## Instructions to follow
Revise the records from the line with "Select the SAT-703" to the line with "click(x=630, y=179)", changing "Tap" to "Click" and leaving everything else as it is.

## Provided material

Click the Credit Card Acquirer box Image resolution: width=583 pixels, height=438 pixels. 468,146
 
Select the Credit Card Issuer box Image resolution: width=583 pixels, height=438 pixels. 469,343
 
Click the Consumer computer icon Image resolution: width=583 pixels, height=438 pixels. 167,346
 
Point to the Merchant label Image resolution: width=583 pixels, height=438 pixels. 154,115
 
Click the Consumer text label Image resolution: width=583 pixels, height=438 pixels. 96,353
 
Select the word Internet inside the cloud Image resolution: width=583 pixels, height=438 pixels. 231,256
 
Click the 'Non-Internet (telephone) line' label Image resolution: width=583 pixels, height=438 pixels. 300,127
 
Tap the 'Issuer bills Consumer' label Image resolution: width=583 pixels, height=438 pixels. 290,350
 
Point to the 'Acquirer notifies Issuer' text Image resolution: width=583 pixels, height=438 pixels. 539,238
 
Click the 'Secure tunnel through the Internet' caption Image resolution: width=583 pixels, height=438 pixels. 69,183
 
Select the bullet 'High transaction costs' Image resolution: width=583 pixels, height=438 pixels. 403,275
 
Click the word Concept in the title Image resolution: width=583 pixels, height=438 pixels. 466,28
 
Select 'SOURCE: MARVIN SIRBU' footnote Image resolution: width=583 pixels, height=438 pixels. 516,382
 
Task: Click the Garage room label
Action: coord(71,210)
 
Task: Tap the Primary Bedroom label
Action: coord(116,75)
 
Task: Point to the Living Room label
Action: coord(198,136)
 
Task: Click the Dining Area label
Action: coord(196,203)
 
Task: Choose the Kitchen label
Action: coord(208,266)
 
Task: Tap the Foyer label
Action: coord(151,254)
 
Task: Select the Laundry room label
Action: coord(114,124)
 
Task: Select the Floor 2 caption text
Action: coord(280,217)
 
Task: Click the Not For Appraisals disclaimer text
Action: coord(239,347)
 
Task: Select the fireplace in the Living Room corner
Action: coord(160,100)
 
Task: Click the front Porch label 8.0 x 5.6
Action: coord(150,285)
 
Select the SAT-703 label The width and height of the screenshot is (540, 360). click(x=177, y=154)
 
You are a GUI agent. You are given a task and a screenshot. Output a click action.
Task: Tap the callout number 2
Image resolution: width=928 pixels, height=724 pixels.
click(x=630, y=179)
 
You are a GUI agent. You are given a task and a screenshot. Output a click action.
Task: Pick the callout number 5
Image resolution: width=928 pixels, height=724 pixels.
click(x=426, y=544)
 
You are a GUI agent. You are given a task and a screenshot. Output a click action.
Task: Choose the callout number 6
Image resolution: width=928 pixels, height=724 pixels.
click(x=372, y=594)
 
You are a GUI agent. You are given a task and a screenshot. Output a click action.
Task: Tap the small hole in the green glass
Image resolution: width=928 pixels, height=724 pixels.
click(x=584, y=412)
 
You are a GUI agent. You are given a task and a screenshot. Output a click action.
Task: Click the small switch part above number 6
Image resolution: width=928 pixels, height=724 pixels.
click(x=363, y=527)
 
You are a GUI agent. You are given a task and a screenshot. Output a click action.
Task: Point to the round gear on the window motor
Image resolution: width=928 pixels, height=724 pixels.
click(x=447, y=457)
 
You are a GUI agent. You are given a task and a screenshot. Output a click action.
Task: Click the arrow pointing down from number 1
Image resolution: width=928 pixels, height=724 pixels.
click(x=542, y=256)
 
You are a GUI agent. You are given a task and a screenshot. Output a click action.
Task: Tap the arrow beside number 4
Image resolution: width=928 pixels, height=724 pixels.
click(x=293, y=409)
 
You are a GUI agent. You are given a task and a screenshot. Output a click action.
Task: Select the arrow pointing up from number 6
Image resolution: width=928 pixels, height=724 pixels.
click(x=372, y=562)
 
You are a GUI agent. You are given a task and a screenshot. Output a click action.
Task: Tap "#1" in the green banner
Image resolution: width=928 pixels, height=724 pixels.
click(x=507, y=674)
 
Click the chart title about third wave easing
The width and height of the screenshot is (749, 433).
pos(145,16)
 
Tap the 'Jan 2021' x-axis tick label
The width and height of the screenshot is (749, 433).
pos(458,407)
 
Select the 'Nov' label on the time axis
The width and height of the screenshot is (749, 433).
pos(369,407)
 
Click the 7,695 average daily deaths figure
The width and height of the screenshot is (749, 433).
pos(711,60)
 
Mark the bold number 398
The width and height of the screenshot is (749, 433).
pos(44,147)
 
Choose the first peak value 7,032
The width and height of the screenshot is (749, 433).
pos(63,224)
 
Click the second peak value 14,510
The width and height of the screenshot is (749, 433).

## Answer to this problem
Select the SAT-703 label The width and height of the screenshot is (540, 360). click(x=177, y=154)
 
You are a GUI agent. You are given a task and a screenshot. Output a click action.
Task: Click the callout number 2
Image resolution: width=928 pixels, height=724 pixels.
click(x=630, y=179)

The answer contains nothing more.